Through homology searches of the EST databases using the coding sequence of the rabbit muscle PGM (accession no. 548497), we identified several Arabidopsis EST clones with putative reading frames that shared homology with sequences of known PGMs. Upon sequencing, one of the EST clones (clone G3G5T7, accession no. N96760) was founded to represent a nearly full-length cDNA (deposited into GenBank under accession no. AJ242601). The first ATG triplet of this 2,075-bp cDNA was designated as the translation start site because the surrounding sequence (AACAATGACT) agrees well with the general consensus sequence (AACAATGGC) flanking plant initiator codons (Lutcke et al., 1987). Moreover, an in-frame stop codon is found 45 nucleotides upstream of the putative translation initiation codon. The translation of the cDNA predicted an open reading frame encoding a 623-amino acid protein with a calculated Mr of 68,039. The first 65 amino acids of the protein are rich in Ser (23%) and Thr (12%) with an estimated pI of 10.5. These properties are common features of the transit peptides of many chloroplast proteins (Heijne et al., 1989).

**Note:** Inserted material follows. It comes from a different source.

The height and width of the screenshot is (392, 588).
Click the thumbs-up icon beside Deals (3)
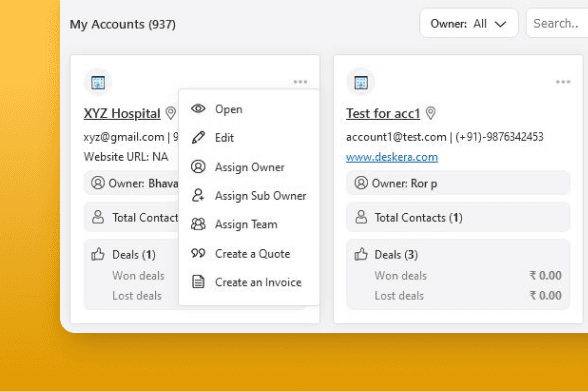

Although we could not precisely predict the signal peptide cleavage site, amino acid sequence alignment with other PGMs suggested that the mature protein most likely starts at amino acid 66. If this is true, the molecular mass of the mature protein would be 61 kD, very close to the reported size (62 kD) of the tobacco PGMp (Salvucci et al., 1990). These results suggest that the cDNA encodes for a plastidic PGM, and we therefore named it At-PGMp (for Arabidopsis plastidic PGM isoform).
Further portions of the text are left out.